Reproduce the passage of the variadic-template printing excerpt from "It simulate template" to "T const & t)".

◆ EXCERPT TO READ ◆
## Begin
Below is my stupid code, of course it failed when compiling:
template <unsigned int n, unsigned int ...n_next,
typename T, typename ...Ts>
void Print(T & t, Ts & ... ts)
{
for(int i = 0; i < n; i++)
{
std::cout << t << " ";
}
std::cout << std::endl;
Print<n_next..., ts...>(ts...);
}
template <unsigned int n, typename T>
void Print(T & t)
{
for(int i = 0; i < n; i++)
{
std::cout << t << " ";
}
std::cout << std::endl;
}

This will make it:
template <unsigned int n, typename T>
void Print(T&& t)
{
for(int i = 0; i < n; i++)
{
std::cout << std::forward<T>(t) << " ";
}
std::cout << std::endl;
}
template <std::size_t Idx1, std::size_t... Idx, class T, class... Ts>
void Print(T&& t, Ts&& ... ts) {
Print<Idx1>(std::forward<T>(t));
using expand = int[];
(void)expand{(Print<Idx>(std::forward<Ts>(ts)), 0) ...};
}

I also propose a completely different solution that avoid at all recursion and for() loops.
It simulate template folding in C++14 in initialization of an unused C-style array.
First the main Print(), that expand the variadic lists calling a Print_h() helper function, passing to it the values and list (index sequence) correspinding to numbers of iteration for every value
template <std::size_t ... Ns, typename ... Ts>
void Print (Ts ... ts)
{
using unused=int[];
(void)unused { 0, (Print_h(std::make_index_sequence<Ns>{}, ts), 0)... };
}
Next the helper function that uses the same trick for multiple printing
template <std::size_t ... Is, typename T>
void Print_h (std::index_sequence<Is...>, T const & t)
## End
◆ DATA ◆
## Begin
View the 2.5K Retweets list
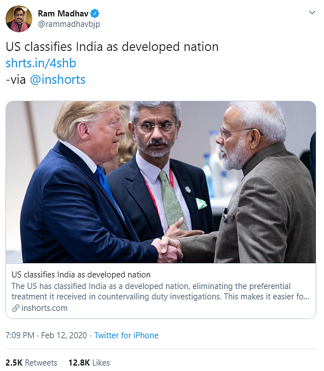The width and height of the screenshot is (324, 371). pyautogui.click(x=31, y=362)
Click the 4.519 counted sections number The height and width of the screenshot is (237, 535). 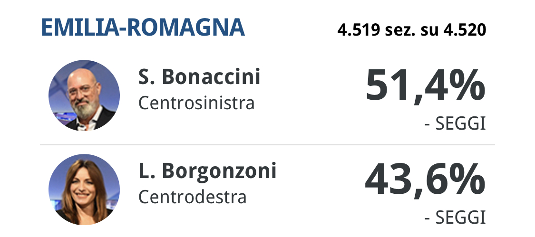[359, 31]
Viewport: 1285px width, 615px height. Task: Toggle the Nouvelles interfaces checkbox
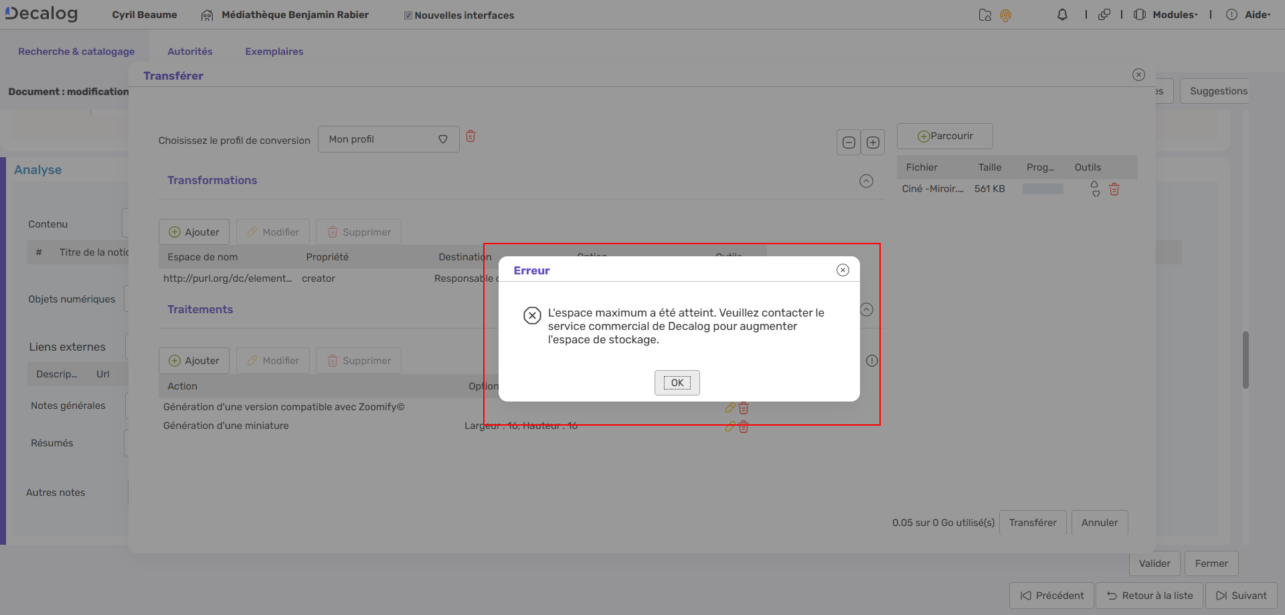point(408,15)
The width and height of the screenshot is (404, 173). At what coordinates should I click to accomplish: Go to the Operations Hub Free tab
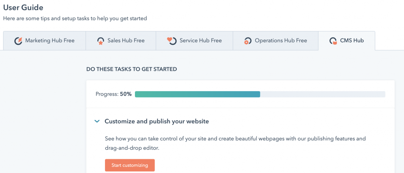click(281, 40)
## End
## Begin
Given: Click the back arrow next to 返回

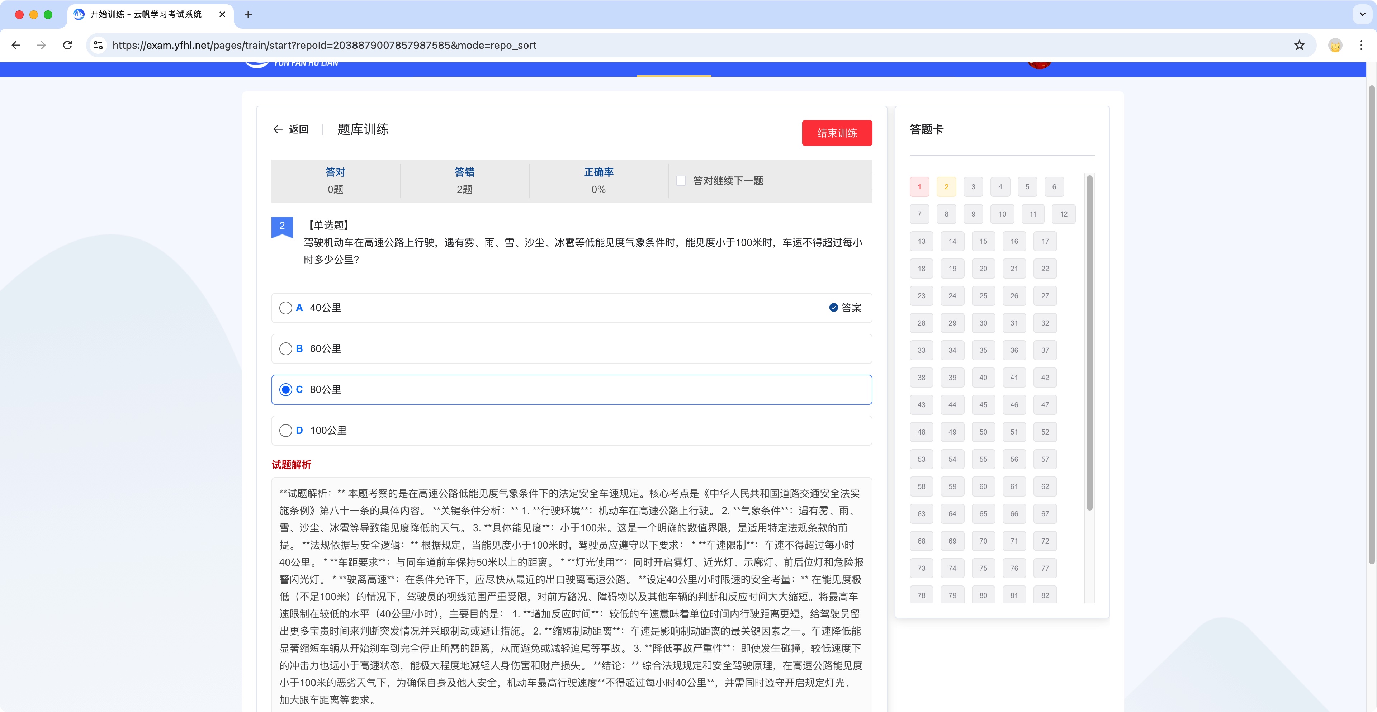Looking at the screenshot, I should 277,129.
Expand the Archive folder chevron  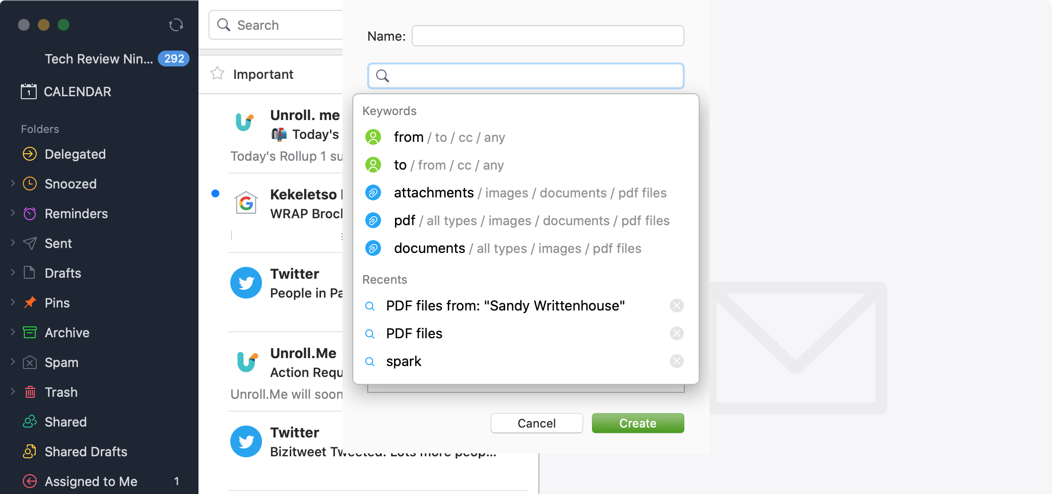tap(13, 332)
## End
## Begin
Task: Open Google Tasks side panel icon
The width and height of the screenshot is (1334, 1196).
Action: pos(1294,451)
## End
◆ RESULT OF THIS TASK ◆
It simulate template folding in C++14 in initialization of an unused C-style array.
First the main Print(), that expand the variadic lists calling a Print_h() helper function, passing to it the values and list (index sequence) correspinding to numbers of iteration for every value
template <std::size_t ... Ns, typename ... Ts>
void Print (Ts ... ts)
{
using unused=int[];
(void)unused { 0, (Print_h(std::make_index_sequence<Ns>{}, ts), 0)... };
}
Next the helper function that uses the same trick for multiple printing
template <std::size_t ... Is, typename T>
void Print_h (std::index_sequence<Is...>, T const & t)